(Dataset content begins)

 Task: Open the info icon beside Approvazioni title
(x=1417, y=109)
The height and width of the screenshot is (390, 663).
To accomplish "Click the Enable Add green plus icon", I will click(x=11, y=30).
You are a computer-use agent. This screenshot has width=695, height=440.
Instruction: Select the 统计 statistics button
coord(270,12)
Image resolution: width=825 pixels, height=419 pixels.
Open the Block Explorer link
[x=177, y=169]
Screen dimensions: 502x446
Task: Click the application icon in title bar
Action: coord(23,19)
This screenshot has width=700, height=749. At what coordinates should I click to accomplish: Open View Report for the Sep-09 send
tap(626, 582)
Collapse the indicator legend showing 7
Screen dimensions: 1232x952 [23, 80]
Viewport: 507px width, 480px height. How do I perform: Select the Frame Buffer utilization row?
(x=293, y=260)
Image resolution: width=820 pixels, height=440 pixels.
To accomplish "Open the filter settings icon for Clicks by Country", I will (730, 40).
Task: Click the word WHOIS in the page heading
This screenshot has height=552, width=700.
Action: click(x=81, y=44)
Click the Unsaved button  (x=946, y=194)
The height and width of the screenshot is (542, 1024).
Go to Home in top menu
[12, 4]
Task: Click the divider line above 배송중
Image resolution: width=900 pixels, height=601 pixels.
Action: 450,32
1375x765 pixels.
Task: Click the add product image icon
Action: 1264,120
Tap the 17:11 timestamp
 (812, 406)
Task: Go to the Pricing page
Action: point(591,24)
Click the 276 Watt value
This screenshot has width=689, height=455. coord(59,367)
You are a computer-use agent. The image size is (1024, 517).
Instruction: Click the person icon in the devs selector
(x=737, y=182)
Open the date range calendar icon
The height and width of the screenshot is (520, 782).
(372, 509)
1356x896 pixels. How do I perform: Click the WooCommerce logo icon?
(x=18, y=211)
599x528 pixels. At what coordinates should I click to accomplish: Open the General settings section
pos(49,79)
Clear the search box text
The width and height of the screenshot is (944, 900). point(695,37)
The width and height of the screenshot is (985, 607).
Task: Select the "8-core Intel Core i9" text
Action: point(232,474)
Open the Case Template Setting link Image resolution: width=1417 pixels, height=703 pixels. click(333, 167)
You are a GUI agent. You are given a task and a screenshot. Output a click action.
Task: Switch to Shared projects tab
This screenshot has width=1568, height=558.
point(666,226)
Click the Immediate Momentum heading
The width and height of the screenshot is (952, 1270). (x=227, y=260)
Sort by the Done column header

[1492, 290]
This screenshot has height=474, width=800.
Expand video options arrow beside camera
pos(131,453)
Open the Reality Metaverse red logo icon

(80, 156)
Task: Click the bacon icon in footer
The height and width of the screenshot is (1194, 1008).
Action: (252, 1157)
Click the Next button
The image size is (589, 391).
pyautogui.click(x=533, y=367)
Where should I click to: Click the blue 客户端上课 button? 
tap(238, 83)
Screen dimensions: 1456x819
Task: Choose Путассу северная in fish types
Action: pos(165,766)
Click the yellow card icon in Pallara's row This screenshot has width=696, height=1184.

(Dataset content ends)

Repeat each entry exactly.

**Solution:**
 Task: Open the info icon beside Approvazioni title
(x=1417, y=109)
The height and width of the screenshot is (390, 663).
To accomplish "Click the Enable Add green plus icon", I will click(x=11, y=30).
You are a computer-use agent. This screenshot has width=695, height=440.
Instruction: Select the 统计 statistics button
coord(270,12)
Image resolution: width=825 pixels, height=419 pixels.
Open the Block Explorer link
[x=177, y=169]
Screen dimensions: 502x446
Task: Click the application icon in title bar
Action: coord(23,19)
This screenshot has width=700, height=749. At what coordinates should I click to accomplish: Open View Report for the Sep-09 send
tap(626, 582)
Collapse the indicator legend showing 7
Screen dimensions: 1232x952 [23, 80]
Viewport: 507px width, 480px height. How do I perform: Select the Frame Buffer utilization row?
(x=293, y=260)
Image resolution: width=820 pixels, height=440 pixels.
To accomplish "Open the filter settings icon for Clicks by Country", I will (730, 40).
Task: Click the word WHOIS in the page heading
This screenshot has height=552, width=700.
Action: click(x=81, y=44)
Click the Unsaved button  (x=946, y=194)
The height and width of the screenshot is (542, 1024).
Go to Home in top menu
[12, 4]
Task: Click the divider line above 배송중
Image resolution: width=900 pixels, height=601 pixels.
Action: 450,32
1375x765 pixels.
Task: Click the add product image icon
Action: 1264,120
Tap the 17:11 timestamp
 (812, 406)
Task: Go to the Pricing page
Action: point(591,24)
Click the 276 Watt value
This screenshot has width=689, height=455. coord(59,367)
You are a computer-use agent. The image size is (1024, 517).
Instruction: Click the person icon in the devs selector
(x=737, y=182)
Open the date range calendar icon
The height and width of the screenshot is (520, 782).
(372, 509)
1356x896 pixels. How do I perform: Click the WooCommerce logo icon?
(x=18, y=211)
599x528 pixels. At what coordinates should I click to accomplish: Open the General settings section
pos(49,79)
Clear the search box text
The width and height of the screenshot is (944, 900). point(695,37)
The width and height of the screenshot is (985, 607).
Task: Select the "8-core Intel Core i9" text
Action: point(232,474)
Open the Case Template Setting link Image resolution: width=1417 pixels, height=703 pixels. click(333, 167)
You are a GUI agent. You are given a task and a screenshot. Output a click action.
Task: Switch to Shared projects tab
This screenshot has width=1568, height=558.
point(666,226)
Click the Immediate Momentum heading
The width and height of the screenshot is (952, 1270). (x=227, y=260)
Sort by the Done column header

[1492, 290]
This screenshot has height=474, width=800.
Expand video options arrow beside camera
pos(131,453)
Open the Reality Metaverse red logo icon

(80, 156)
Task: Click the bacon icon in footer
The height and width of the screenshot is (1194, 1008).
Action: (252, 1157)
Click the Next button
The image size is (589, 391).
pyautogui.click(x=533, y=367)
Where should I click to: Click the blue 客户端上课 button? 
tap(238, 83)
Screen dimensions: 1456x819
Task: Choose Путассу северная in fish types
Action: pos(165,766)
Click the yellow card icon in Pallara's row This screenshot has width=696, height=1184.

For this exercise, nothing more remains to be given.